We have chosen TDMrep as a stable and broadly adopted vocabulary that aligns well with the registry-based attachment model used by TDM·AI. Unlike domain- or location-based signaling, Liccium binds TDMrep declarations to individual digital assets via ISCC fingerprints (ISO 24138:2024), making preferences persistent and verifiable regardless of how content is distributed.
Vocabulary Definition
The TDMrep vocabulary defines two terms:
TDM Reservation
tdm-reservation
Indicates whether TDM rights are reserved (1) or not reserved (0) for a resource
TDM Policy
tdm-policy
A URI pointing to a human- or machine-readable policy document specifying the conditions under which the content may be used for TDM purposes
tdm-reservation is the required field. tdm-policy is optional and only meaningful when tdm-reservation is set to 1.
1. TDM Reservation
tdm-reservation is a binary signal. A value of 1 means the rightsholder explicitly reserves all TDM rights – automated processing, including AI training, is not permitted without authorisation. A value of 0 means TDM use is permitted without contacting the rightsholder.

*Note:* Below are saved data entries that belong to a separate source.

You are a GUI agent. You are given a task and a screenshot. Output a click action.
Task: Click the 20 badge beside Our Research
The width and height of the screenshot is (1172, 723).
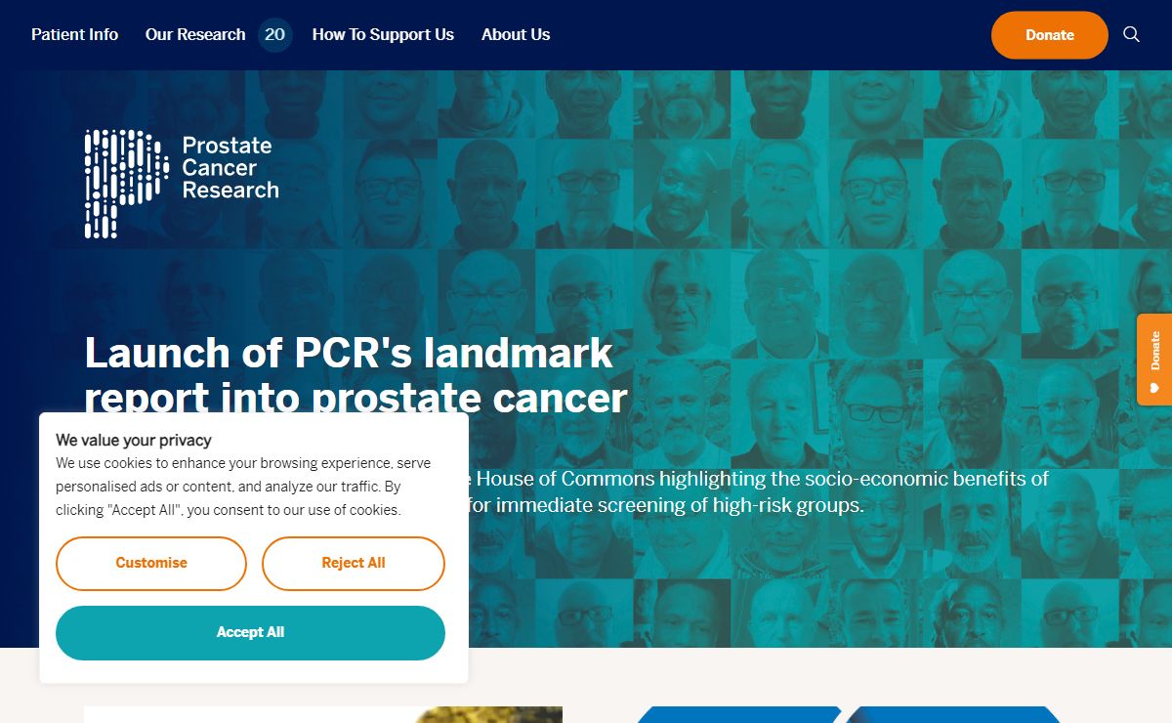tap(275, 35)
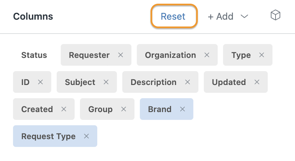Remove the Subject column chip
The image size is (295, 161).
106,82
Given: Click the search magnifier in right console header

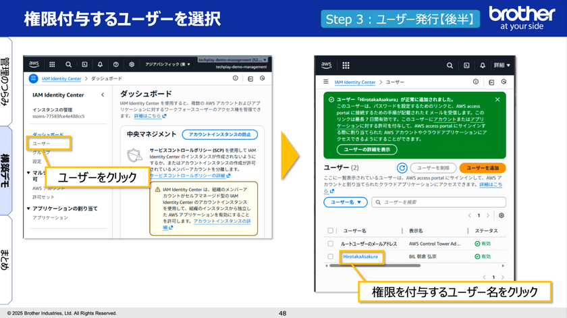Looking at the screenshot, I should tap(449, 65).
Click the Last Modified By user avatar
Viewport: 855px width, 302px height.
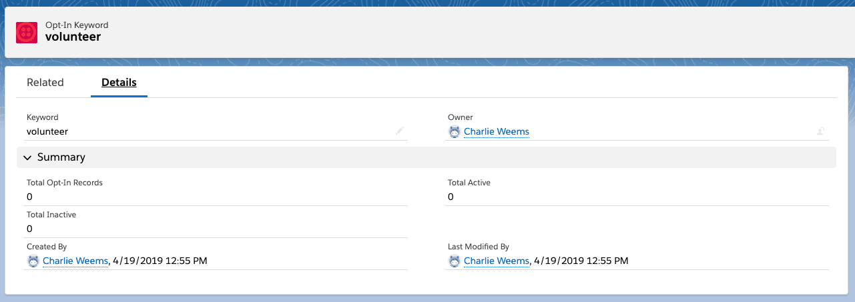tap(455, 261)
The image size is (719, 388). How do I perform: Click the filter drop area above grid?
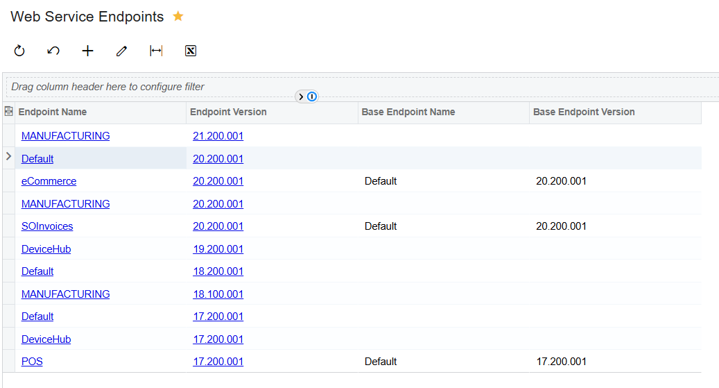point(108,87)
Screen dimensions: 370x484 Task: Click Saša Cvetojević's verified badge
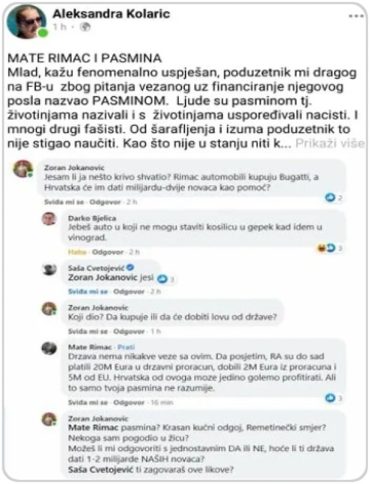pyautogui.click(x=131, y=267)
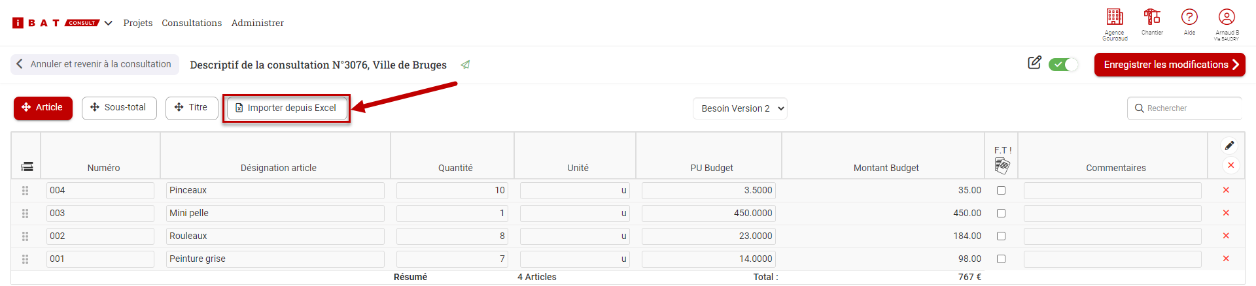Screen dimensions: 1256x286
Task: Open the Projets menu
Action: pos(137,23)
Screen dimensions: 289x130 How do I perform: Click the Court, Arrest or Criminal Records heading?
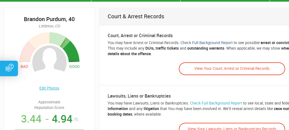click(140, 35)
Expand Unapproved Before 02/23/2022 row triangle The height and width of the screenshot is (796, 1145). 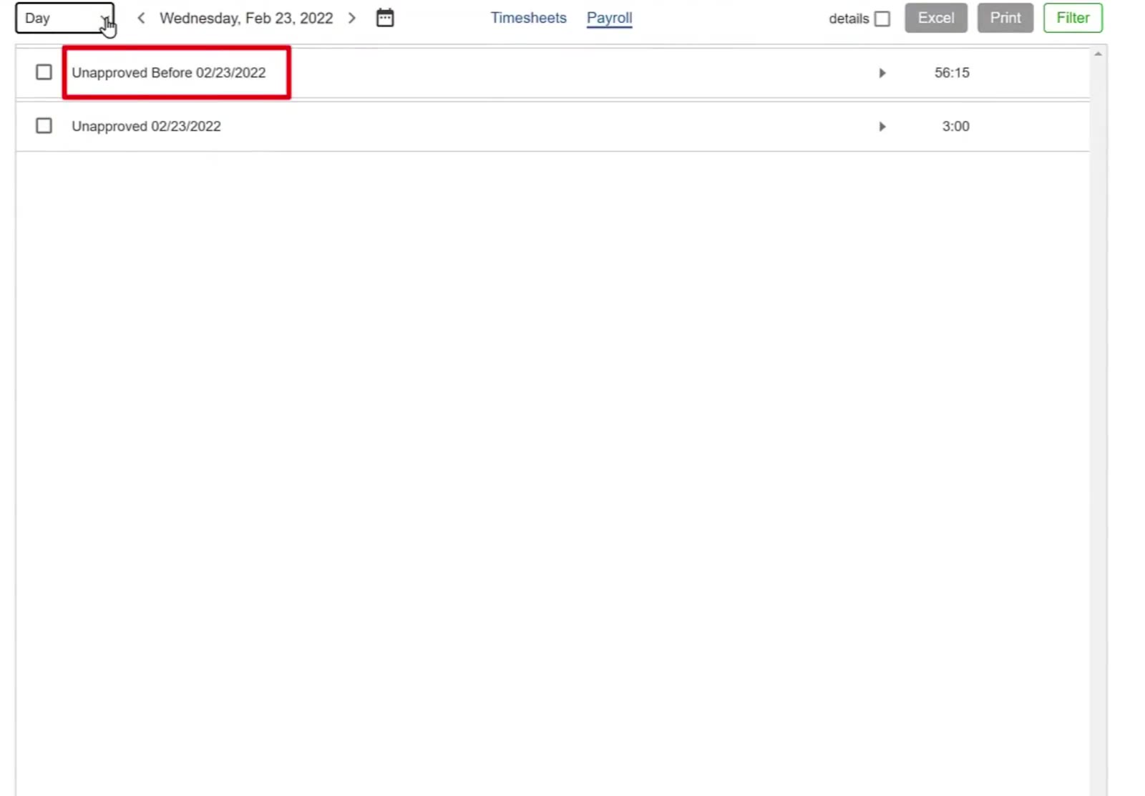click(882, 73)
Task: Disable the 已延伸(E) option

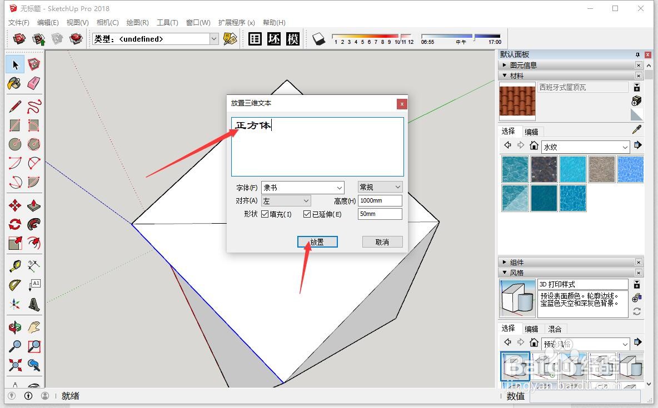Action: click(x=308, y=214)
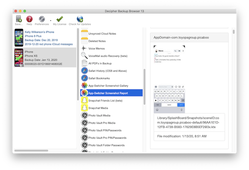Click the My License checkmark icon
The image size is (249, 170).
click(60, 19)
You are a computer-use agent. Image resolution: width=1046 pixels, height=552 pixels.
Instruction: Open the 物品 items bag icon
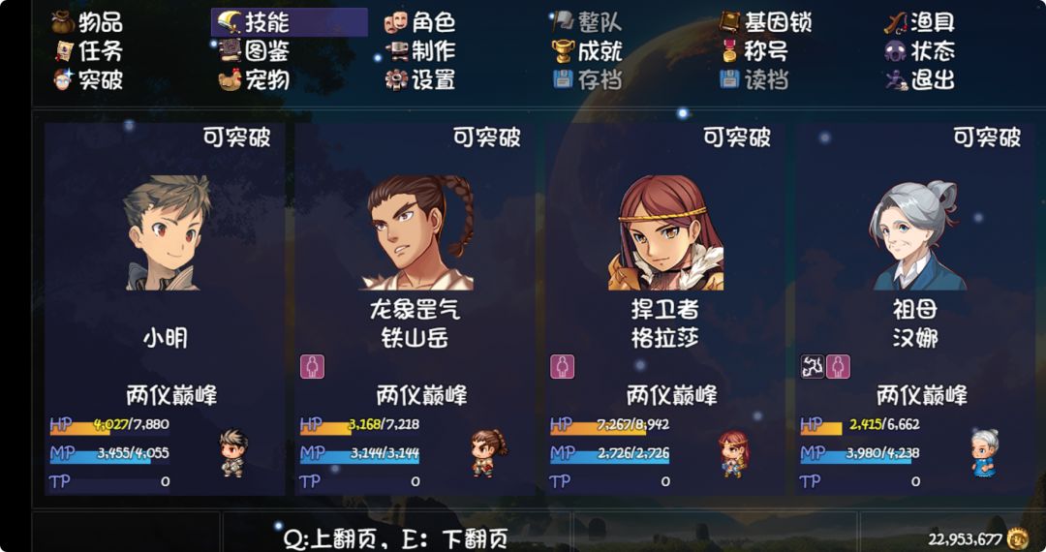[x=63, y=22]
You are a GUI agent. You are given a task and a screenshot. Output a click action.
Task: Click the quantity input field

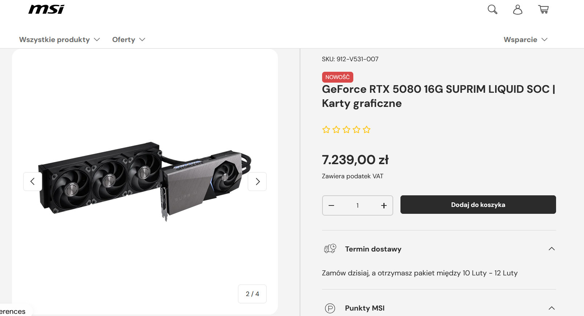(x=357, y=205)
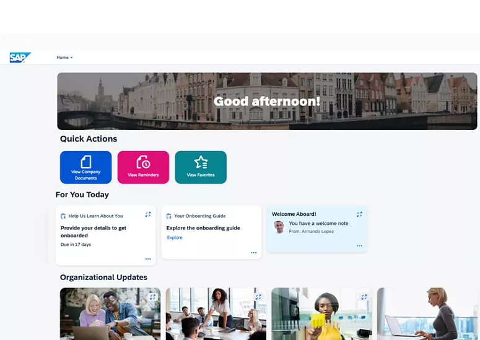
Task: Open the Home dropdown menu
Action: (64, 57)
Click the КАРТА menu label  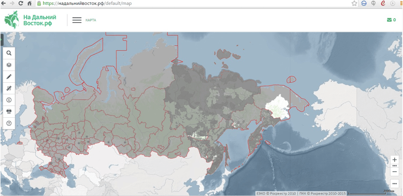pos(91,20)
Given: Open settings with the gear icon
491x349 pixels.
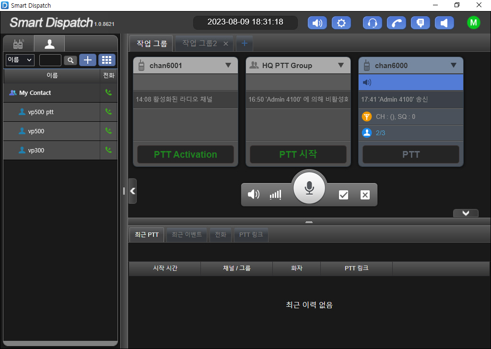Looking at the screenshot, I should (341, 23).
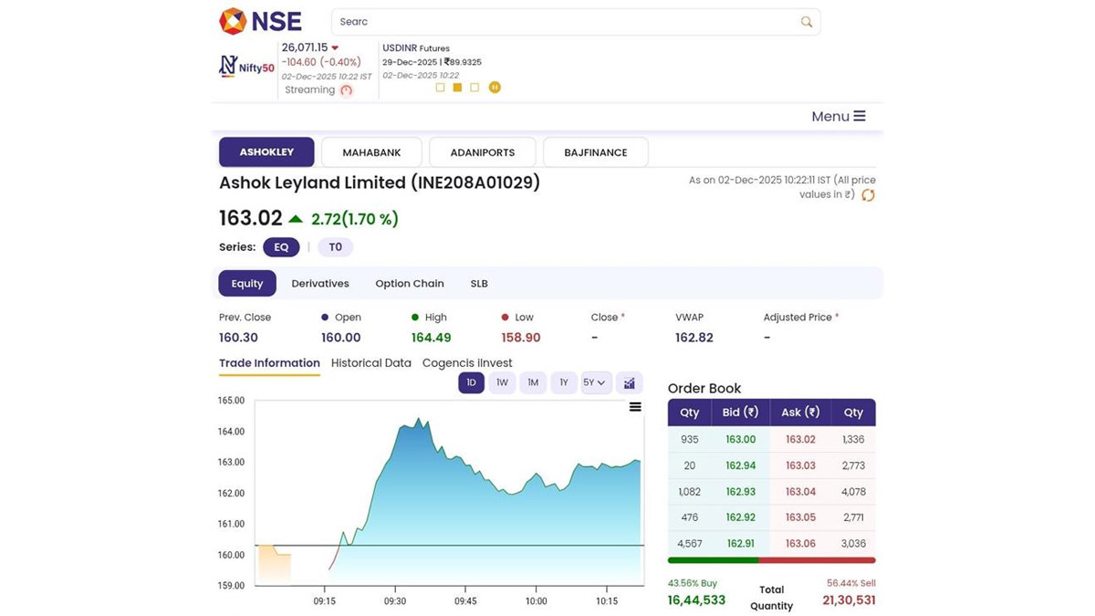This screenshot has width=1095, height=616.
Task: Click the buy/sell ratio bar
Action: 771,560
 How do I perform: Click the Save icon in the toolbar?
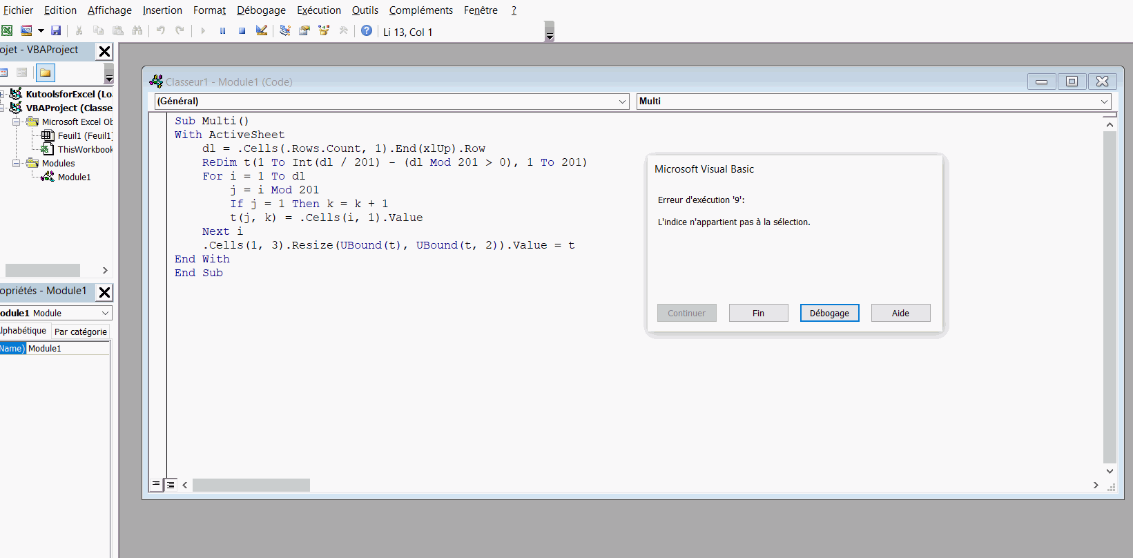pos(56,30)
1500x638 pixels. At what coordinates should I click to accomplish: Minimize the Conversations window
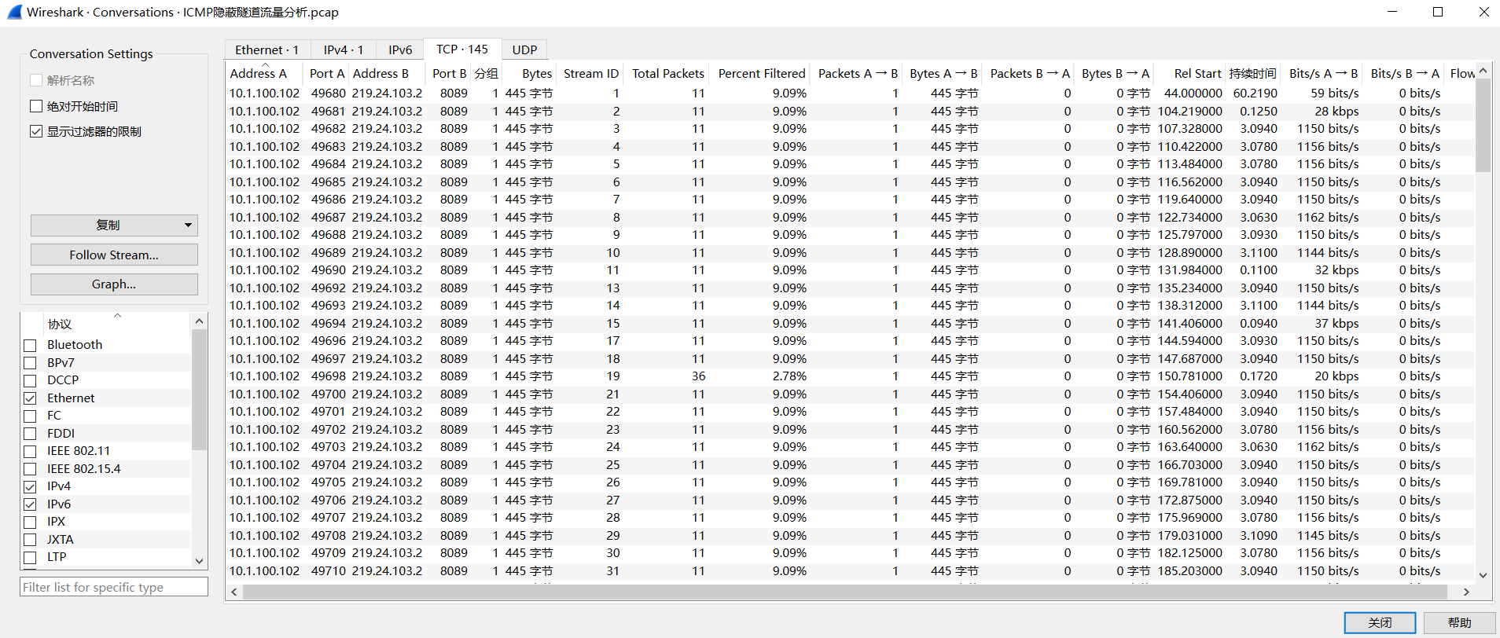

This single field covers the full scope of TDM activities, including text and data mining for commercial purposes, AI model training, and generative AI training.
2. TDM Policy
tdm-policy is an optional URI that links to a policy document where the rightsholder may specify more granular conditions – for example, permitted uses, licensing terms, or the legal basis for the reservation.
When present, automated systems are expected to retrieve and process the linked policy document to determine whether a specific use is permitted under the stated terms.
Example:
A policy reference without a reservation has no effect. The tdm-reservation field must be set to 1 for the policy to be operative.
Relationship to TDM·AI Registry Declarations
In the TDM·AI Protocol, TDMrep terms are not expressed at the domain level or embedded in content files. Instead, they are bound to ISCC fingerprints and published as signed declarations to federated registries. This registry-based approach ensures that rights reservations remain accessible even when content is shared, reformatted, or metadata is stripped from the original file.
Any party generating the ISCC for a piece of content can query the registry and retrieve the associated TDMrep declaration – without needing to know the original source domain or hosting location.